By: on In Healthy Living

Hope in the Stroke Belt

Across the nation, the average prevalence of stroke for all ages is at 2.6 percent. The number rises to 8.3 percent for people over age 65.

Some states, clustered in the American South, are much higher than the national average. The Stroke belt stretches from east Texas to Northern Florida to Indiana, and all the states in between. Here, stroke mortality rates are over 10% above the national average. Why is this? There doesn’t seem to be one simple, easy-to-spot cause. African Americans, who live in greater numbers in the South than elsewhere in the country, have a greater stroke risk. An unhealthy diet can raise the chance of stroke.

Traditional Southern fare is rich with high-fat and fried foods. Thanks to that, there is a greater incidence of obesity and obesity related stroke factors like hypertension and diabetes. Tobacco use is another factor. A lot of people in the Southern states smoke, use tobacco, or consume other nicotine products. Smoking has been identified as another risk factor. Finally, there is a greater percentage of people living in rural areas far from any hospital. Couple that with more people living below the poverty line and it makes quite a big barrier to getting preventative medical care. Healthier States Lead by Example What about the states with the lowest prevalence of stroke? There is no ‘health belt’. These states are scattered around the country, places like Arizona, Colorado, Wyoming, Minnesota, New Jersey, and a small cluster in the New England region.

On the surface they seem diverse but they have some common factors. There is greater awareness of health risk, and understanding of how to live a healthy lifestyle. There are, on average, fewer food deserts and more farmer’s markets that offer fresh local produce. The average income in some of those states is considerably higher than in the South, which opens many doors for proactively managing good health. What Can Be Done in the Stroke Belt? The United States government has launched public health programs to reduce the number of strokes in the South. The most successful of these programs take a page from the ‘lower-stroke’ states above and focus on health education, medical initiatives, and developing health-friendly living spaces in urban and rural areas. Health Education: The goal is to teach people about nutrition. Some programs also give out recipes to keep the flavor of beloved local dishes but cut the fat and calorie content. Exercise is another important area of education. From kindergarten to retirement, the importance of getting two and a half hours of moderate exercise a week is emphasized. Stroke awareness is on the rise in the South as more people are educated on the importance of stroke prevention, the risk factors that lead to this medical emergency, and the signs that a stroke may be happening. Medical Initiatives: These range from weight loss programs, some of which are covered by insurance, to nutritional counseling services, to blood pressure screening, to programs that help quit smoking. Building a Health-friendly Future: These programs are already taking effect. School cafeterias are offering healthier meals. More produce stands and grocery stores are popping up in ‘food deserts’, offering alternatives to fast food. Urban greenspaces and rural parks are being built, making exercise more accessible. All of these little changes add up to a brighter, hopefully stroke-free future.

________________________________________

Write out the Stroke Belt article again from "By: on In Healthy" up to and including "over age 65.", swapping every "percent" for "%".

- Extracted data entries
________________________________________

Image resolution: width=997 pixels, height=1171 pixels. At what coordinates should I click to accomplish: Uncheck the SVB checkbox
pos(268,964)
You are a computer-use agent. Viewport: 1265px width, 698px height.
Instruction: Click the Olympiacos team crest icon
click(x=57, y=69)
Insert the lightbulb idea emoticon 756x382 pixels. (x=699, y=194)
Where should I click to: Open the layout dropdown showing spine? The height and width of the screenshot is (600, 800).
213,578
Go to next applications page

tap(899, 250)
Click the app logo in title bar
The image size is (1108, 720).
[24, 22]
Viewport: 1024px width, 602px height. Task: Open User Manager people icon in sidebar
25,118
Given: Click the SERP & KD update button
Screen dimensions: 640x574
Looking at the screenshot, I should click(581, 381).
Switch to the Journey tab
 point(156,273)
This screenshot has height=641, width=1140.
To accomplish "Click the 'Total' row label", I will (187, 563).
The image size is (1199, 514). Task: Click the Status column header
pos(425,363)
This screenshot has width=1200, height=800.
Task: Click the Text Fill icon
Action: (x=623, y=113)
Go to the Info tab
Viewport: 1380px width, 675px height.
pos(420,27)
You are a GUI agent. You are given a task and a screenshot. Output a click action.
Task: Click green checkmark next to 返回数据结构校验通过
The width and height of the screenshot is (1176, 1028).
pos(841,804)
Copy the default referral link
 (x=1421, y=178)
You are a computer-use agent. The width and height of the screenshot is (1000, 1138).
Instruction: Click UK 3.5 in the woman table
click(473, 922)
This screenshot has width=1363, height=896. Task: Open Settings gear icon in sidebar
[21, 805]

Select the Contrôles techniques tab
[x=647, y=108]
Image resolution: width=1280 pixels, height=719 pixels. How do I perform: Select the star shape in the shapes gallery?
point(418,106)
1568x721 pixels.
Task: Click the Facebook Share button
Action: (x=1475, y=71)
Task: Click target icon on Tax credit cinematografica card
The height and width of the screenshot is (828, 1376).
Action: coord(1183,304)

________________________________________

- FINAL ANSWER
By: on In Healthy Living

Hope in the Stroke Belt

Across the nation, the average prevalence of stroke for all ages is at 2.6 %. The number rises to 8.3 % for people over age 65.